▶ TASK DIRECTIONS
Output these lines of data as a JSON list of strings, one string for each line, omitting blank lines.

▶ Word and element location data
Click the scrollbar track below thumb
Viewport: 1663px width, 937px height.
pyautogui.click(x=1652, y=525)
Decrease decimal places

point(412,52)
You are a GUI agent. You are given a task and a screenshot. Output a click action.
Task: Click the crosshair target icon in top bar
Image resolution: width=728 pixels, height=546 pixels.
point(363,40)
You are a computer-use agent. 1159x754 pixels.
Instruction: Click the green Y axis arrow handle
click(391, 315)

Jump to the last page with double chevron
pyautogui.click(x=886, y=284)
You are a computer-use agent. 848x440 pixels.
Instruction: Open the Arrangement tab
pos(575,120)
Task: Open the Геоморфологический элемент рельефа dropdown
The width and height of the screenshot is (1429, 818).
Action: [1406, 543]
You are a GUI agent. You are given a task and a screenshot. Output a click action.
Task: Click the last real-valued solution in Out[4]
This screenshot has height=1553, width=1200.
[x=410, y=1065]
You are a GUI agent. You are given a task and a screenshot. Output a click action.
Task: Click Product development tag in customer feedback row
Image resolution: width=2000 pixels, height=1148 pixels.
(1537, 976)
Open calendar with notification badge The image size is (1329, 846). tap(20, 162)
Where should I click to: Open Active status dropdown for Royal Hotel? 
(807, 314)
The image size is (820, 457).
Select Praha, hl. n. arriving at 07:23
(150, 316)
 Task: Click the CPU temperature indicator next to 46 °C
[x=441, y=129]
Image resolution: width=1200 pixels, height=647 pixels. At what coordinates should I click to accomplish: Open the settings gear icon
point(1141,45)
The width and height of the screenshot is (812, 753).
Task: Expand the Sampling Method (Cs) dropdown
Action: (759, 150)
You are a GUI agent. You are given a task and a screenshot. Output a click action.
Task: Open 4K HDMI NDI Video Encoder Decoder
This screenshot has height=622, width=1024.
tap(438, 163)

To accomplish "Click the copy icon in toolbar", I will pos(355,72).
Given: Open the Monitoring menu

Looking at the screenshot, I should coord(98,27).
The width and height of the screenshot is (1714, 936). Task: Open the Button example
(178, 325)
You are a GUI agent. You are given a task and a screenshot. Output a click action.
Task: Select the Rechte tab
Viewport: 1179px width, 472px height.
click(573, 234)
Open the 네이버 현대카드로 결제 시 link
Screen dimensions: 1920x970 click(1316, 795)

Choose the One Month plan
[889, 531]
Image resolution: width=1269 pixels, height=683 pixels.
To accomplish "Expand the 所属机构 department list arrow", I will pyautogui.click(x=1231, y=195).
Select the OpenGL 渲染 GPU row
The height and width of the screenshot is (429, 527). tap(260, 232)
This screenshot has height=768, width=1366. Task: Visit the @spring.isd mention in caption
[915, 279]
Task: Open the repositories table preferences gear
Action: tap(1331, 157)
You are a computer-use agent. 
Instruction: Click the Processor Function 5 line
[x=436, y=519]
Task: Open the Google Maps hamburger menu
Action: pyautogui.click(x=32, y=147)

▶ RESULT FOR THIS EXERCISE
[
  "Click the scrollbar track below thumb",
  "Viewport: 1663px width, 937px height.",
  "pyautogui.click(x=1652, y=525)",
  "Decrease decimal places",
  "point(412,52)",
  "You are a GUI agent. You are given a task and a screenshot. Output a click action.",
  "Task: Click the crosshair target icon in top bar",
  "Image resolution: width=728 pixels, height=546 pixels.",
  "point(363,40)",
  "You are a computer-use agent. 1159x754 pixels.",
  "Instruction: Click the green Y axis arrow handle",
  "click(391, 315)",
  "Jump to the last page with double chevron",
  "pyautogui.click(x=886, y=284)",
  "You are a computer-use agent. 848x440 pixels.",
  "Instruction: Open the Arrangement tab",
  "pos(575,120)",
  "Task: Open the Геоморфологический элемент рельефа dropdown",
  "The width and height of the screenshot is (1429, 818).",
  "Action: [1406, 543]",
  "You are a GUI agent. You are given a task and a screenshot. Output a click action.",
  "Task: Click the last real-valued solution in Out[4]",
  "This screenshot has height=1553, width=1200.",
  "[x=410, y=1065]",
  "You are a GUI agent. You are given a task and a screenshot. Output a click action.",
  "Task: Click Product development tag in customer feedback row",
  "Image resolution: width=2000 pixels, height=1148 pixels.",
  "(1537, 976)",
  "Open calendar with notification badge The image size is (1329, 846). tap(20, 162)",
  "Where should I click to: Open Active status dropdown for Royal Hotel? ",
  "(807, 314)",
  "The image size is (820, 457).",
  "Select Praha, hl. n. arriving at 07:23",
  "(150, 316)",
  " Task: Click the CPU temperature indicator next to 46 °C",
  "[x=441, y=129]",
  "Image resolution: width=1200 pixels, height=647 pixels. At what coordinates should I click to accomplish: Open the settings gear icon",
  "point(1141,45)",
  "The width and height of the screenshot is (812, 753).",
  "Task: Expand the Sampling Method (Cs) dropdown",
  "Action: (759, 150)",
  "You are a GUI agent. You are given a task and a screenshot. Output a click action.",
  "Task: Open 4K HDMI NDI Video Encoder Decoder",
  "This screenshot has height=622, width=1024.",
  "tap(438, 163)",
  "To accomplish \"Click the copy icon in toolbar\", I will pos(355,72).",
  "Given: Open the Monitoring menu",
  "Looking at the screenshot, I should coord(98,27).",
  "The width and height of the screenshot is (1714, 936). Task: Open the Button example",
  "(178, 325)",
  "You are a GUI agent. You are given a task and a screenshot. Output a click action.",
  "Task: Select the Rechte tab",
  "Viewport: 1179px width, 472px height.",
  "click(573, 234)",
  "Open the 네이버 현대카드로 결제 시 link",
  "Screen dimensions: 1920x970 click(1316, 795)",
  "Choose the One Month plan",
  "[889, 531]",
  "Image resolution: width=1269 pixels, height=683 pixels.",
  "To accomplish \"Expand the 所属机构 department list arrow\", I will pyautogui.click(x=1231, y=195).",
  "Select the OpenGL 渲染 GPU row",
  "The height and width of the screenshot is (429, 527). tap(260, 232)",
  "This screenshot has height=768, width=1366. Task: Visit the @spring.isd mention in caption",
  "[915, 279]",
  "Task: Open the repositories table preferences gear",
  "Action: tap(1331, 157)",
  "You are a computer-use agent. ",
  "Instruction: Click the Processor Function 5 line",
  "[x=436, y=519]",
  "Task: Open the Google Maps hamburger menu",
  "Action: pyautogui.click(x=32, y=147)"
]